The results of the present study showed improved spatial memory performance in the MWM after stimulation of the NBM, suggesting that stimulation of the NBM affects enhancement of visuospatial memory. Our results support a recent clinical study which reported slight improvement or stabilization of AD-associated symptoms by NBM-DBS [26]. In addition, we examined changes of GAD 65&67 and GT expression after stimulation of the NBM, which showed that NBM regulates changes of the GABA (Gamma-Amino Butyric Acid) and glutamate systems.

The interactions between the mPFC and hippocampus are essential for learning and memory of a visuospatial memory test such as the MWM [27]. A previous study reported that functional disconnection between the mPFC and hippocampus impaired spatial working memory in rats [28]. Therefore, interaction between the two structures is necessary [29]. The mPFC is essential for consolidation and retrieval, and the hippocampus is crucial for the acquisition in MWM [27, 3033]. In this study, there were differences among groups in the probe trial in the MWM but not in the training trial. Taken together, the results show that mPFC is more affected than the hippocampus by stimulation of the NBM.

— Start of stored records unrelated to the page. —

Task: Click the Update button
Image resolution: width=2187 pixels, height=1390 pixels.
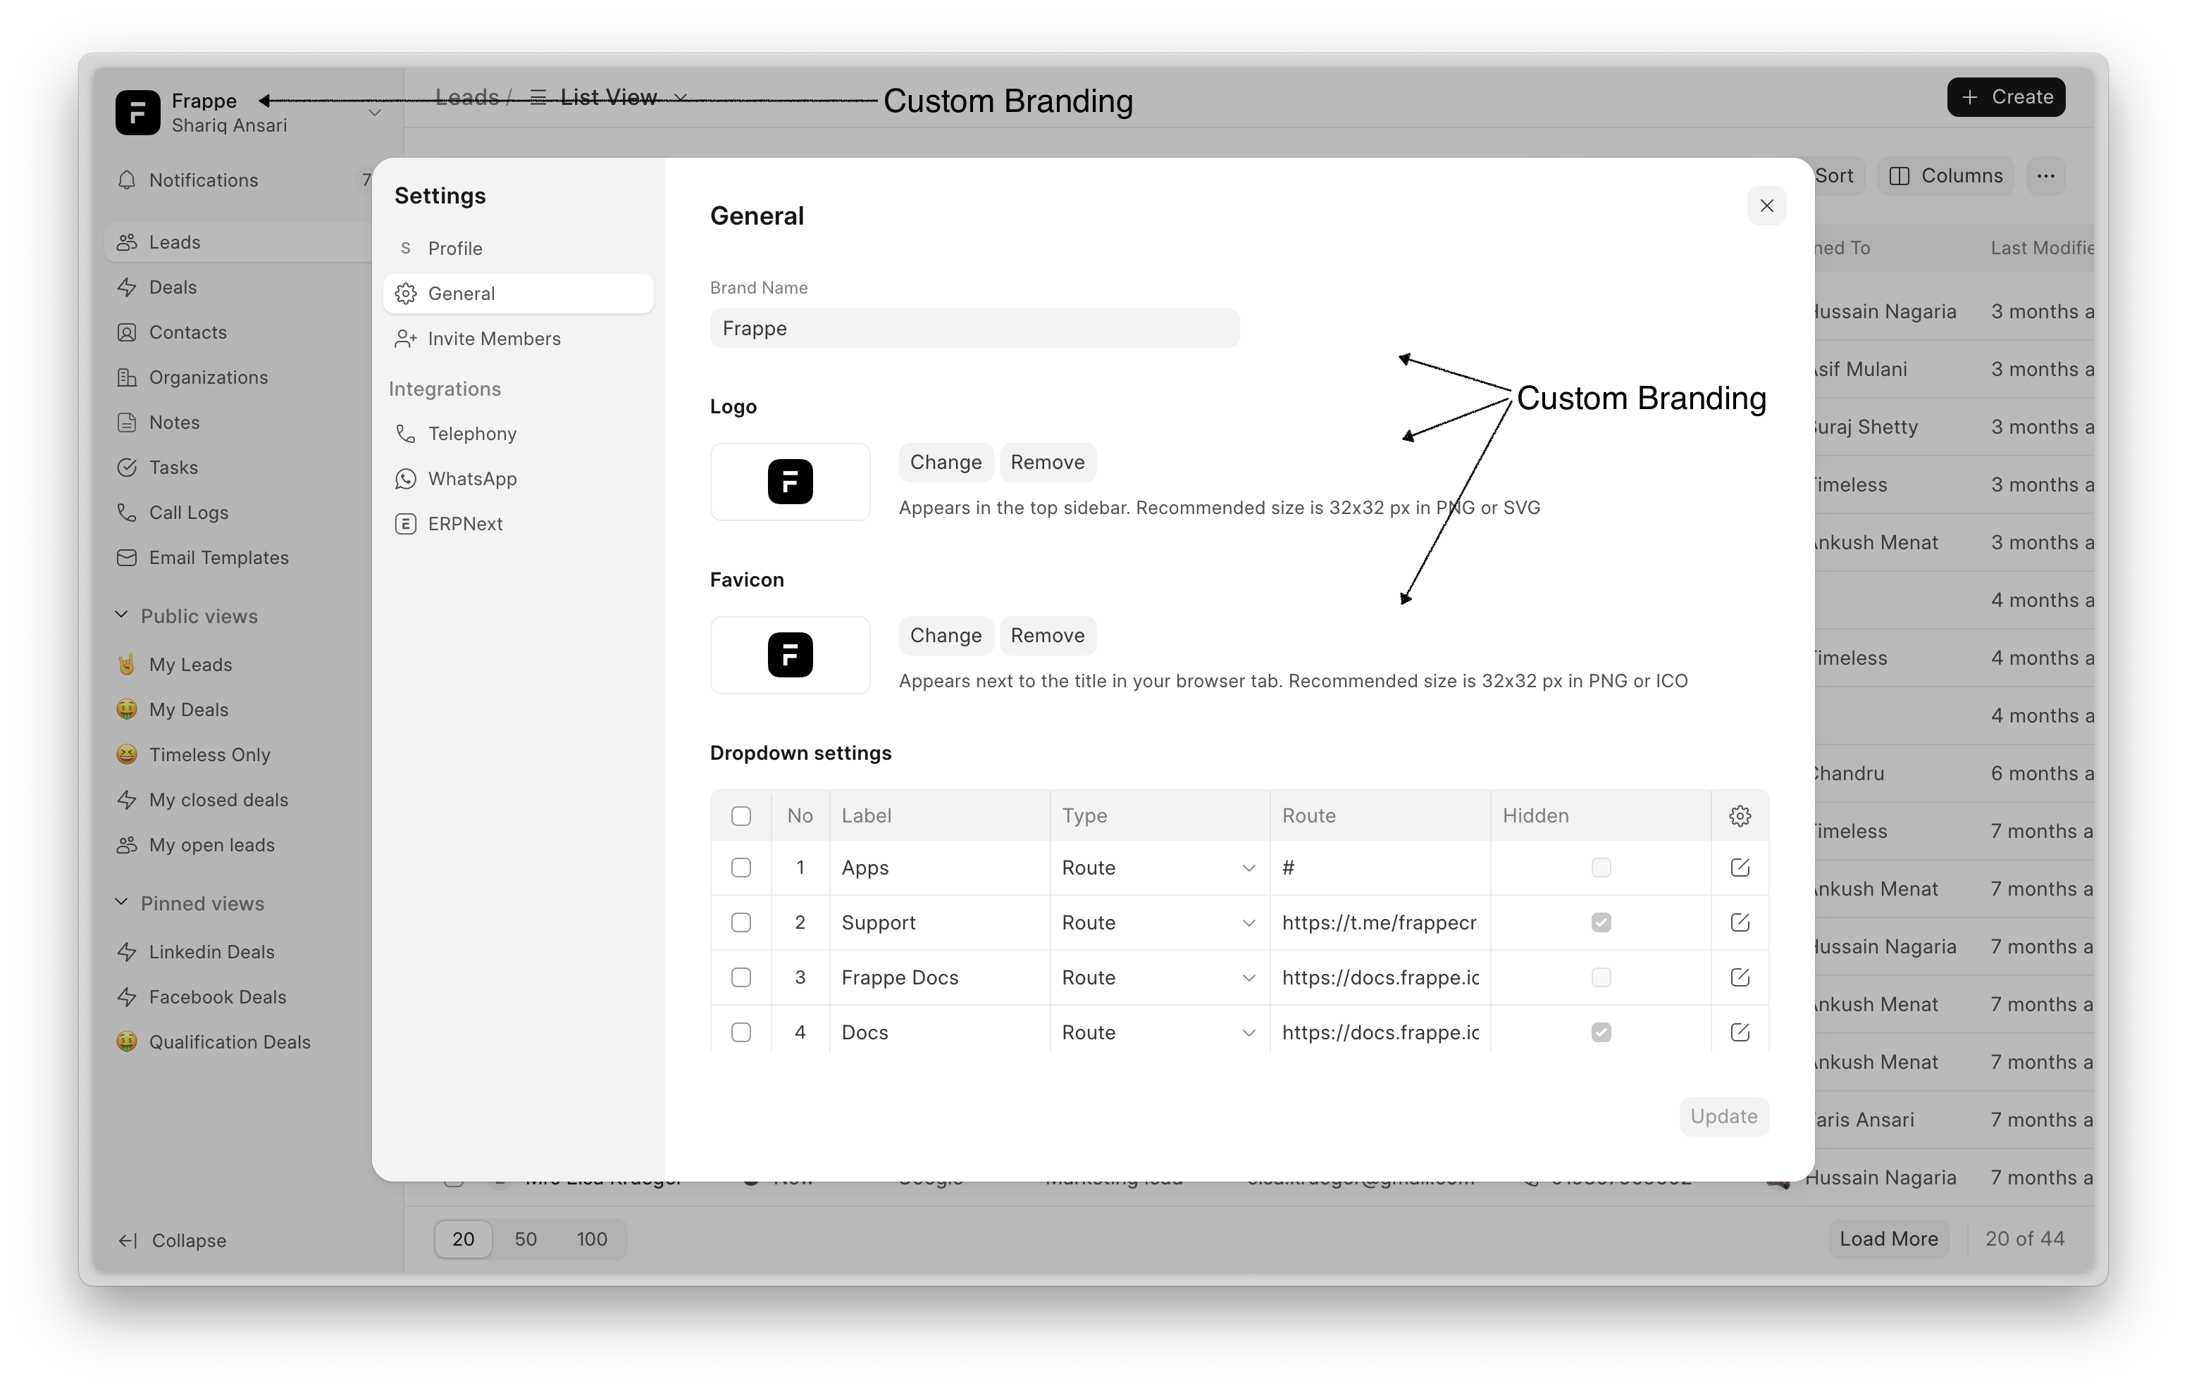Action: click(1723, 1117)
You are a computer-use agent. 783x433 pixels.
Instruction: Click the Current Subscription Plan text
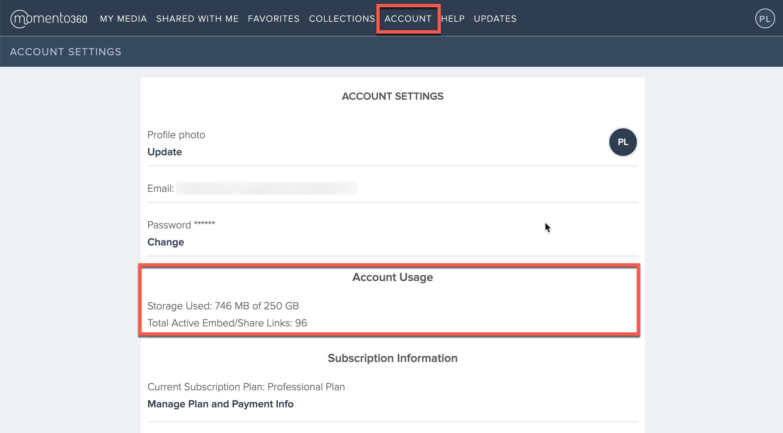pyautogui.click(x=246, y=387)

GABA is closely involved in memory function [34, 35]. Injections of the GABA blocker picrotoxin may interfere with consolidation [36], and an increase of GABA by chemotherapy might enhance the learning ability of retarded or emotionally disturbed children [37]. Reduced GABA activity by cholinergic lesion was increased by NBM stimulation to a similar level as the normal group in the mPFC in this study. Previous studies suggested that GABA is more closely involved in memory consolidation and retrieval phases than the memory acquisition phase, and suggested that GABA is engaged in earlier period of consolidation, whereas acetylcholine (Ach) affects relatively remote period of memory consolidation in septo-hippocampal [38]. The results of this study showed a memory deficit by decreasing GAD level after lesion by 192-IgG saporin, and memory enhancement by increasing GAD level after NBM stimulation. The GAD level changed by NBM stimulation seems to cause improvement of recent retention memory in the mPFC that is known to be involved consolidation and retrieval during probe test of MWM test. Actually, some studies suggest that NBM stimulation may also activate neurotransmitter systems such as γ-aminobutyric acid neurons that send projections to the cortex [39, 40].

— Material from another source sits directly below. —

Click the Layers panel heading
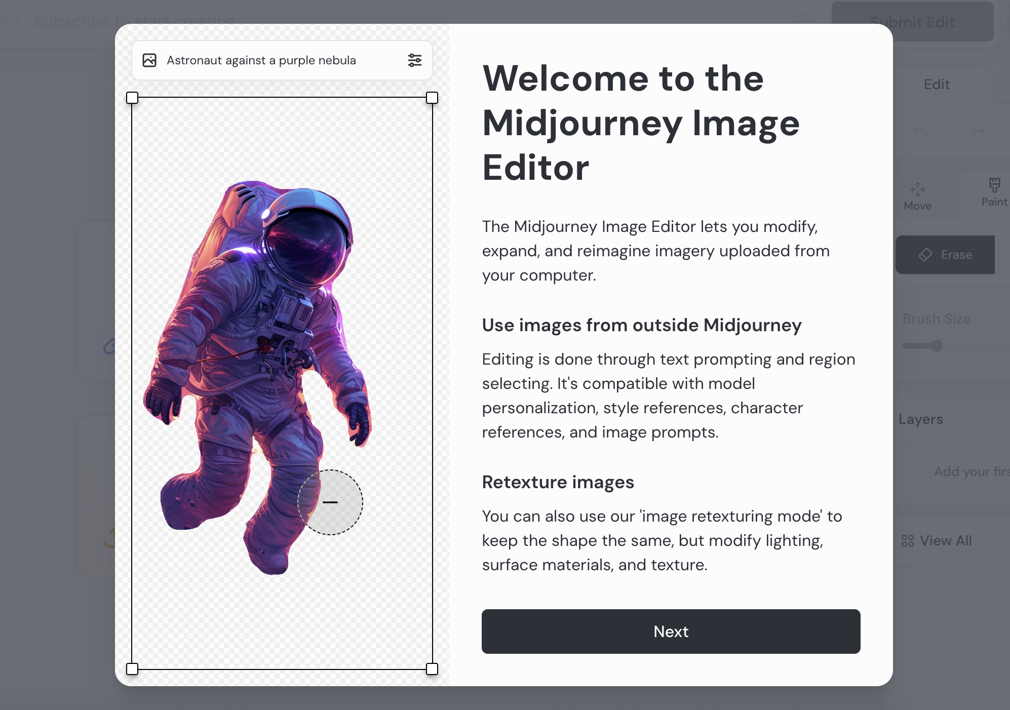Screen dimensions: 1010x710 coord(920,419)
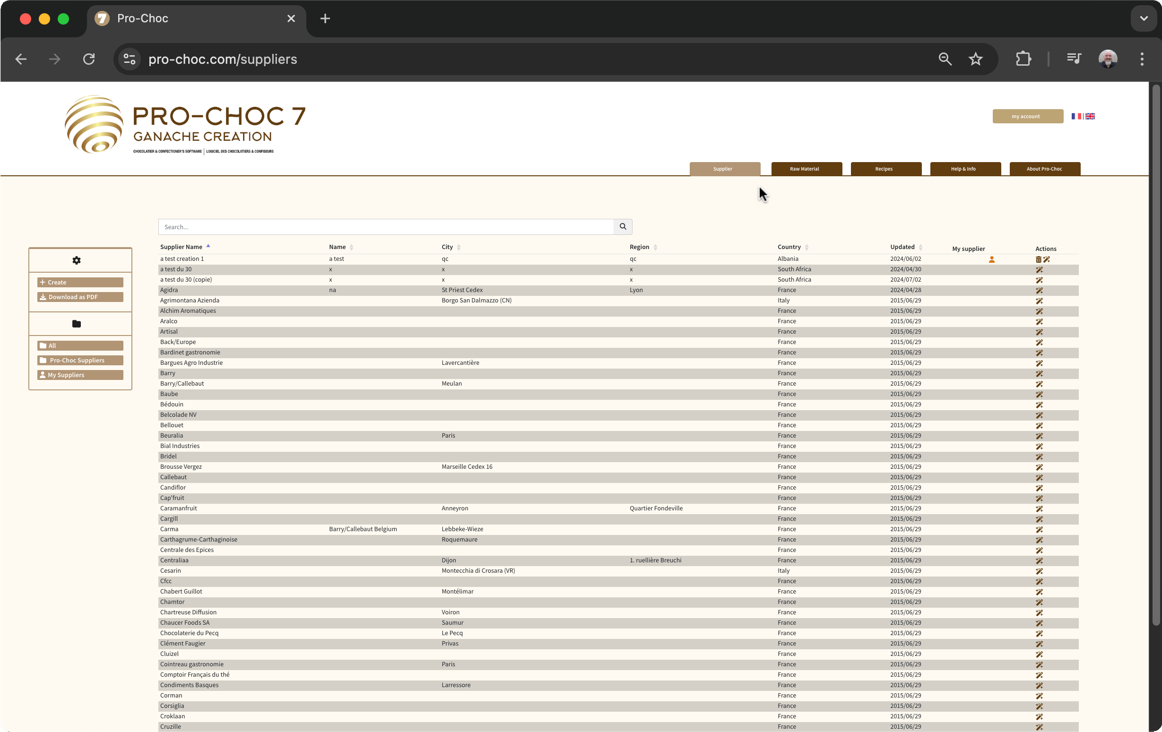
Task: Click magic wand icon for Callebaut row
Action: tap(1039, 478)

It is known that denervation of BFCN by 192 IgG-saporin increases glutamatergic response in the hippocampus [41]. Glutamate transporters of glial cell allow neighboring synapses to operate more independently, and control the postsynaptic response to high frequency bursts of action potentials [42]. In this study, NBM stimulation reduced GT overexpression by lesions to a similar level as the normal group, which seemed to have an effect on the spatial memory. However, there should be further studies to understand the exact mechanisms of this process.

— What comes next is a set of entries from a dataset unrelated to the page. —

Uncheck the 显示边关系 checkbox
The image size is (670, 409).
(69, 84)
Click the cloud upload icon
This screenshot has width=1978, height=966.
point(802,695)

Ach is regarded as an essential factor for memory processing and cognitive functioning [43, 44]. We showed spatial memory improvement, although there were no changes of AchE activity in the mPFC and hippocampus after stimulation. Ach is mainly associated with the memory that is involved relatively remote period. In a study, the cholinergic lesioned group maintained their consolidation memory in until after 5 day, while the GABAergic lesioned group did not maintained their memory until 5 day in MWM [38]. The MWM in this study includes relatively recent retention periods. Therefore, the spatial memory improvement in the present study may have been affected by other factors rather than Ach. However, unless we directly confirm the change in the amount of acetylcholine, cholinergic effects seems not be excluded. In addition, the effects of cholinergic neurons which remained in the stimulation site could not be excluded.

Conclusions

NBM stimulation enhances consolidation and retrieval of visuospatial memory related to changes of GAD and GT level in the mPFC. However, it is unclear how electrical stimulation affects changes of the neurotransmitter system, and how the changes are involved in visuospatial memory. Therefore, future studies need to examine the exact mechanisms connecting electrical stimulation and the various neurotransmitter systems.